## [Work task]
Each record listed below is to be output exactly as written.
■ ■ ■ ■ ■
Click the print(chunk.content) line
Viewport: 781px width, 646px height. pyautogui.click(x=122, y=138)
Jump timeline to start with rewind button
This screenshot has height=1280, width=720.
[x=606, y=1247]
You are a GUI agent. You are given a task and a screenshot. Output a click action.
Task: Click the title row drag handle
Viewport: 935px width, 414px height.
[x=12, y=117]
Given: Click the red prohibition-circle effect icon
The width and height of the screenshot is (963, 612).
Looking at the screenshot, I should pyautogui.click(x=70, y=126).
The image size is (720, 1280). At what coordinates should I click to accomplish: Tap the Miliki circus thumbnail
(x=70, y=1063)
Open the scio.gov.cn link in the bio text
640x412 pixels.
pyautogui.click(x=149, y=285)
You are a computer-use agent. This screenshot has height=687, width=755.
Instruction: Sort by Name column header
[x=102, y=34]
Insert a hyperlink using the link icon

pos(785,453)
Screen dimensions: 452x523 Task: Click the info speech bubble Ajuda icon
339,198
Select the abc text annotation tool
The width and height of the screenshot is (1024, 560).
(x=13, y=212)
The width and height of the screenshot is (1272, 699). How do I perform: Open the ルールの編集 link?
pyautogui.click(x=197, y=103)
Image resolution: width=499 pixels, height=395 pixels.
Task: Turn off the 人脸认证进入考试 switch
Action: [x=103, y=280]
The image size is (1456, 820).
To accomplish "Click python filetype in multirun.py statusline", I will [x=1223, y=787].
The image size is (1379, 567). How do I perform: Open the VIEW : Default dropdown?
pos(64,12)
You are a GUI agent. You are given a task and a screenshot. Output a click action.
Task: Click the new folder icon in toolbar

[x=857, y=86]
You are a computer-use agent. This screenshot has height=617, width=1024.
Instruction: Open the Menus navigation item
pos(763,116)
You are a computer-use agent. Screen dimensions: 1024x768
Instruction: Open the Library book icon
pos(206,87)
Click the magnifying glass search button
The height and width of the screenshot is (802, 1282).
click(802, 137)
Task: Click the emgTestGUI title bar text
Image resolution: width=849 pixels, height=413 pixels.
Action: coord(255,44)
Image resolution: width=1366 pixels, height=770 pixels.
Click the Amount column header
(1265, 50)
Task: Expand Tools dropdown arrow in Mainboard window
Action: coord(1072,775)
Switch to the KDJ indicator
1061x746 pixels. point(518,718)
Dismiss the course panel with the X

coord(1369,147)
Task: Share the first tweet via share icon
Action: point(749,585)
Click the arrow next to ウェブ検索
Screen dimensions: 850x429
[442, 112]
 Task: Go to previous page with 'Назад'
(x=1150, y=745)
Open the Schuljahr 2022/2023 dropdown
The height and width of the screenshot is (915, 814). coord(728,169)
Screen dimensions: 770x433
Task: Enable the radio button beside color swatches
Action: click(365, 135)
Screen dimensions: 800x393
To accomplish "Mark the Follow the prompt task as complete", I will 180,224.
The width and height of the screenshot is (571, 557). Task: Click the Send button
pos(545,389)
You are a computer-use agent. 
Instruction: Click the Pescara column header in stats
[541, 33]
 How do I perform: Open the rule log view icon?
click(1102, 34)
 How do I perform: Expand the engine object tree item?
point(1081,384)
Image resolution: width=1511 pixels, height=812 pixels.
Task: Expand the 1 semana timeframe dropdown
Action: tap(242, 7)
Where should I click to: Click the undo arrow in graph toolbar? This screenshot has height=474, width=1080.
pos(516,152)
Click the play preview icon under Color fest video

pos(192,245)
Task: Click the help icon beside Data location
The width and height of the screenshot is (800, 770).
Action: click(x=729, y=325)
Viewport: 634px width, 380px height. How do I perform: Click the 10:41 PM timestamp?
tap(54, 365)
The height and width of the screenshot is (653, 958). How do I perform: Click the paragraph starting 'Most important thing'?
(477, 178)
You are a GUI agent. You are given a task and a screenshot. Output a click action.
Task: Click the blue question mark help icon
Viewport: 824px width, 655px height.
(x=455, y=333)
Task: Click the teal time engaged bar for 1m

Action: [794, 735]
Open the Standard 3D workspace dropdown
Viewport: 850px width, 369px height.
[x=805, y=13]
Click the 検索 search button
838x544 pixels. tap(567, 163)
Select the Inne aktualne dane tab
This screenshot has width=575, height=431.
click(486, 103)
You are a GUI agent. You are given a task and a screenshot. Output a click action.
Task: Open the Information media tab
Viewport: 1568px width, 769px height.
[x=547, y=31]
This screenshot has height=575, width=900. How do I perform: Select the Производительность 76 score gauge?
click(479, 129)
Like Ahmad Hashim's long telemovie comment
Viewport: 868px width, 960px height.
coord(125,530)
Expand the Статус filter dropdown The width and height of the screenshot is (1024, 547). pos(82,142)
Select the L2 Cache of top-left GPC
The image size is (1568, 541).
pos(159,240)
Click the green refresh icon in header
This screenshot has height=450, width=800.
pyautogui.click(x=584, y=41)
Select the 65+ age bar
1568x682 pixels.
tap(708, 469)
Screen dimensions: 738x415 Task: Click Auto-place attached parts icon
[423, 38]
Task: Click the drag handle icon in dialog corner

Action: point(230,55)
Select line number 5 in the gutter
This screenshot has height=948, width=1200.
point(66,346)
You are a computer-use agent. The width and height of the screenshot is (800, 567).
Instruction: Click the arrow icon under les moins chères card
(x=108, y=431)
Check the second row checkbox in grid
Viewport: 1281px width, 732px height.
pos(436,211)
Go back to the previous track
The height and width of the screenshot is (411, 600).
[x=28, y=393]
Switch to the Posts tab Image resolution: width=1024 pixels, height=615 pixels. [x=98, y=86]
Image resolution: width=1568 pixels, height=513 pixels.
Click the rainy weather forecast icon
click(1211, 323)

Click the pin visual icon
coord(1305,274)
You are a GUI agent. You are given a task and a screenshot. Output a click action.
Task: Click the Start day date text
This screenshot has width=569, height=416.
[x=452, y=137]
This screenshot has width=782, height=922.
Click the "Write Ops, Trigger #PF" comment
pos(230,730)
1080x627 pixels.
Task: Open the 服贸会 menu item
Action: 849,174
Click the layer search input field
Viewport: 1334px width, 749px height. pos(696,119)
■ ■ ■ ■ ■
## [Your response]
Click the print(chunk.content) line
Viewport: 781px width, 646px height. pyautogui.click(x=122, y=138)
Jump timeline to start with rewind button
This screenshot has height=1280, width=720.
[x=606, y=1247]
You are a GUI agent. You are given a task and a screenshot. Output a click action.
Task: Click the title row drag handle
Viewport: 935px width, 414px height.
[x=12, y=117]
Given: Click the red prohibition-circle effect icon
The width and height of the screenshot is (963, 612).
Looking at the screenshot, I should pyautogui.click(x=70, y=126).
The image size is (720, 1280). At what coordinates should I click to accomplish: Tap the Miliki circus thumbnail
(x=70, y=1063)
Open the scio.gov.cn link in the bio text
640x412 pixels.
pyautogui.click(x=149, y=285)
You are a computer-use agent. This screenshot has height=687, width=755.
Instruction: Sort by Name column header
[x=102, y=34]
Insert a hyperlink using the link icon

pos(785,453)
Screen dimensions: 452x523 Task: Click the info speech bubble Ajuda icon
339,198
Select the abc text annotation tool
The width and height of the screenshot is (1024, 560).
(x=13, y=212)
The width and height of the screenshot is (1272, 699). How do I perform: Open the ルールの編集 link?
pyautogui.click(x=197, y=103)
Image resolution: width=499 pixels, height=395 pixels.
Task: Turn off the 人脸认证进入考试 switch
Action: [x=103, y=280]
The image size is (1456, 820).
To accomplish "Click python filetype in multirun.py statusline", I will [x=1223, y=787].
The image size is (1379, 567). How do I perform: Open the VIEW : Default dropdown?
pos(64,12)
You are a GUI agent. You are given a task and a screenshot. Output a click action.
Task: Click the new folder icon in toolbar

[x=857, y=86]
You are a computer-use agent. This screenshot has height=617, width=1024.
Instruction: Open the Menus navigation item
pos(763,116)
You are a computer-use agent. Screen dimensions: 1024x768
Instruction: Open the Library book icon
pos(206,87)
Click the magnifying glass search button
The height and width of the screenshot is (802, 1282).
click(802, 137)
Task: Click the emgTestGUI title bar text
Image resolution: width=849 pixels, height=413 pixels.
Action: coord(255,44)
Image resolution: width=1366 pixels, height=770 pixels.
Click the Amount column header
(1265, 50)
Task: Expand Tools dropdown arrow in Mainboard window
Action: coord(1072,775)
Switch to the KDJ indicator
1061x746 pixels. point(518,718)
Dismiss the course panel with the X

coord(1369,147)
Task: Share the first tweet via share icon
Action: point(749,585)
Click the arrow next to ウェブ検索
Screen dimensions: 850x429
[442, 112]
 Task: Go to previous page with 'Назад'
(x=1150, y=745)
Open the Schuljahr 2022/2023 dropdown
The height and width of the screenshot is (915, 814). coord(728,169)
Screen dimensions: 770x433
Task: Enable the radio button beside color swatches
Action: click(365, 135)
Screen dimensions: 800x393
To accomplish "Mark the Follow the prompt task as complete", I will 180,224.
The width and height of the screenshot is (571, 557). Task: Click the Send button
pos(545,389)
You are a computer-use agent. 
Instruction: Click the Pescara column header in stats
[541, 33]
 How do I perform: Open the rule log view icon?
click(1102, 34)
 How do I perform: Expand the engine object tree item?
point(1081,384)
Image resolution: width=1511 pixels, height=812 pixels.
Task: Expand the 1 semana timeframe dropdown
Action: tap(242, 7)
Where should I click to: Click the undo arrow in graph toolbar? This screenshot has height=474, width=1080.
pos(516,152)
Click the play preview icon under Color fest video

pos(192,245)
Task: Click the help icon beside Data location
The width and height of the screenshot is (800, 770).
Action: click(x=729, y=325)
Viewport: 634px width, 380px height. How do I perform: Click the 10:41 PM timestamp?
tap(54, 365)
The height and width of the screenshot is (653, 958). How do I perform: Click the paragraph starting 'Most important thing'?
(477, 178)
You are a GUI agent. You are given a task and a screenshot. Output a click action.
Task: Click the blue question mark help icon
Viewport: 824px width, 655px height.
(x=455, y=333)
Task: Click the teal time engaged bar for 1m

Action: [794, 735]
Open the Standard 3D workspace dropdown
Viewport: 850px width, 369px height.
[x=805, y=13]
Click the 検索 search button
838x544 pixels. tap(567, 163)
Select the Inne aktualne dane tab
This screenshot has width=575, height=431.
click(486, 103)
You are a GUI agent. You are given a task and a screenshot. Output a click action.
Task: Open the Information media tab
Viewport: 1568px width, 769px height.
[x=547, y=31]
This screenshot has height=575, width=900. How do I perform: Select the Производительность 76 score gauge?
click(479, 129)
Like Ahmad Hashim's long telemovie comment
Viewport: 868px width, 960px height.
coord(125,530)
Expand the Статус filter dropdown The width and height of the screenshot is (1024, 547). pos(82,142)
Select the L2 Cache of top-left GPC
The image size is (1568, 541).
pos(159,240)
Click the green refresh icon in header
This screenshot has height=450, width=800.
pyautogui.click(x=584, y=41)
Select the 65+ age bar
1568x682 pixels.
tap(708, 469)
Screen dimensions: 738x415 Task: Click Auto-place attached parts icon
[423, 38]
Task: Click the drag handle icon in dialog corner

Action: point(230,55)
Select line number 5 in the gutter
This screenshot has height=948, width=1200.
point(66,346)
You are a computer-use agent. The width and height of the screenshot is (800, 567).
Instruction: Click the arrow icon under les moins chères card
(x=108, y=431)
Check the second row checkbox in grid
Viewport: 1281px width, 732px height.
pos(436,211)
Go back to the previous track
The height and width of the screenshot is (411, 600).
[x=28, y=393]
Switch to the Posts tab Image resolution: width=1024 pixels, height=615 pixels. [x=98, y=86]
Image resolution: width=1568 pixels, height=513 pixels.
Click the rainy weather forecast icon
click(1211, 323)

Click the pin visual icon
coord(1305,274)
You are a GUI agent. You are given a task and a screenshot. Output a click action.
Task: Click the Start day date text
This screenshot has width=569, height=416.
[x=452, y=137]
This screenshot has width=782, height=922.
Click the "Write Ops, Trigger #PF" comment
pos(230,730)
1080x627 pixels.
Task: Open the 服贸会 menu item
Action: 849,174
Click the layer search input field
Viewport: 1334px width, 749px height. pos(696,119)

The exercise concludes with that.